[GreenKeys] 1917 thesis on Morkrum
John Nagle
nagle at animats.com
Tue Mar 16 12:52:09 EDT 2010
> Date: Mon, 15 Mar 2010 21:37:30 -0500
> From: dmm at lemur.com
> Subject: [GreenKeys] 1917 thesis on Morkrum
>
> I've just stumbled upon a rather interesting, fairly early study.
> It is a 1917 Bachelor's thesis submitted to the Armour Institute of
> Technology (one of the predecessors of the Illinois Institute of
> Technology by Ralph H. Earle. The title is:
>
> "The Morkrum System of Printing Telegraphy"
>
> It has been digitized, and is available online at The Internet Archive:
>
> http://www.archive.org/details/morkrumsystemofp00earl
>
> It is a study of the entire system of equipment. It has a few
> photographs, and a number of drawings. It doesn't identify the
> equipment by model/type number (the page printer shown has a
> typewheel mechanism on a moving carriage, and a stationary (well,
> rotating but otherwise stationary) platen. I'd be curious to learn
> what the model/type numbers were for the equipment shown.
The original Morkrum system is interesting. You can see them struggling
with the synchronization problem. The early Morkrum machines were not
start-stop; the distributors at both ends turned constantly. The
receiving distributor turned slightly faster, and there was a device
to slightly retard the receiving distributor when a START pulse came in.
This class of mechanism tends to come into sync if it gets out of sync.
It's half of a phase-locked loop, and very similar to analog TV vertical
hold control circuits.
The Morkrum machines had far more electrical parts than the later
Teletype machines. There were about 16 relays and six magnets
in the Morkrum machine. Later machines were simpler electrically
and had more mechanical logic. The Model 12 also had relay decoding
of incoming characters, with one magnet for each bit. The Model 15,
with all decoding done mechanically and only one selector magnet,
had the fewest electrical parts.
The tradeoff is interesting from an engineering perspective.
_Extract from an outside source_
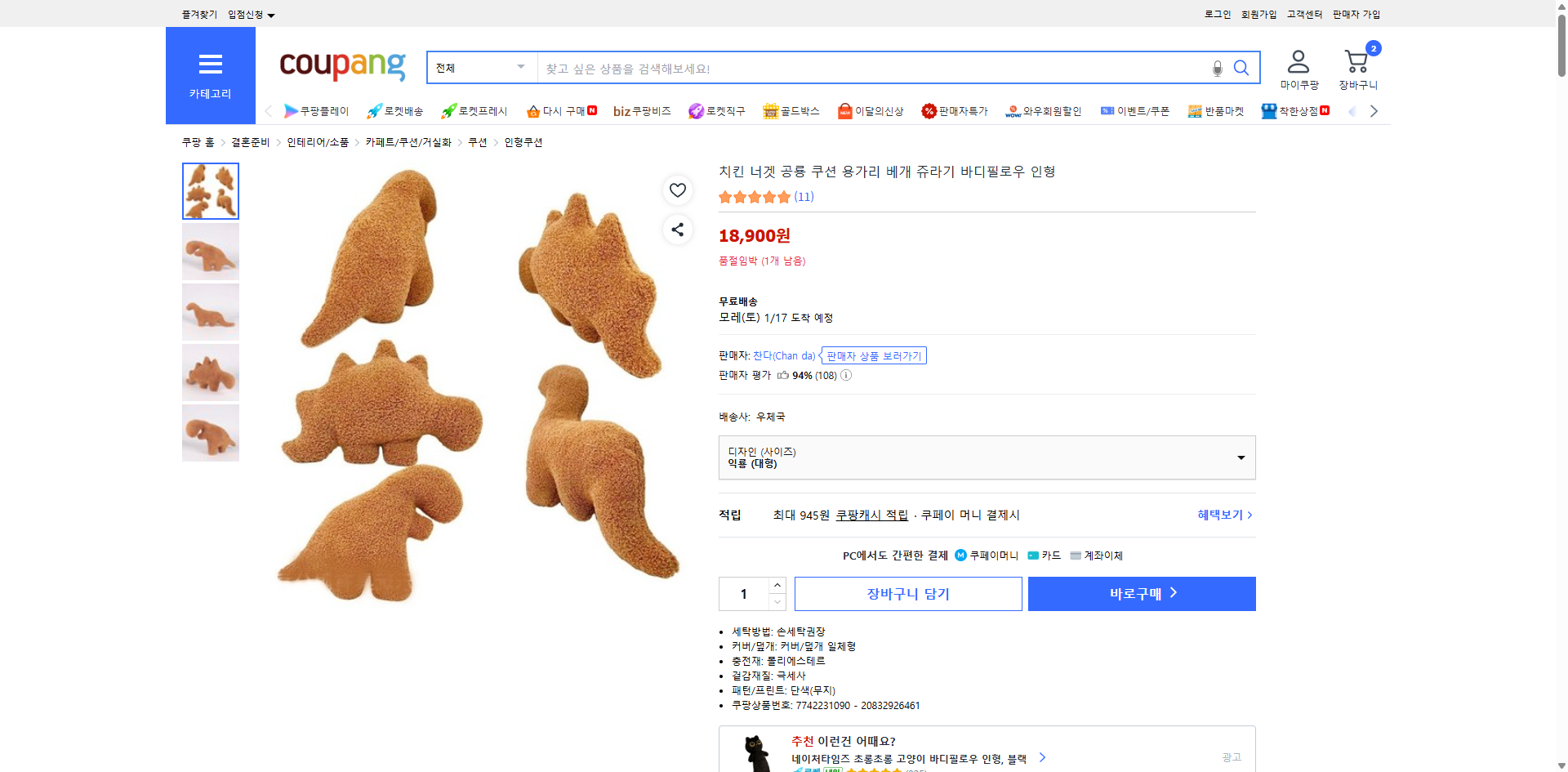Open the category hamburger menu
Most relays required adjustment until the telephony industry
finally developed wire relays around 1940. A device with
timing-sensitive relays in the pre-oscilloscope era was
inherently tough to adjust. With the mechanical machines, all
timing came from a main camshaft. So if the motors could be
kept roughly in sync, and the one selector magnet was adjusted
properly, the adjustment problem became manageable. So Model
15s could be produced in volume and used in the field.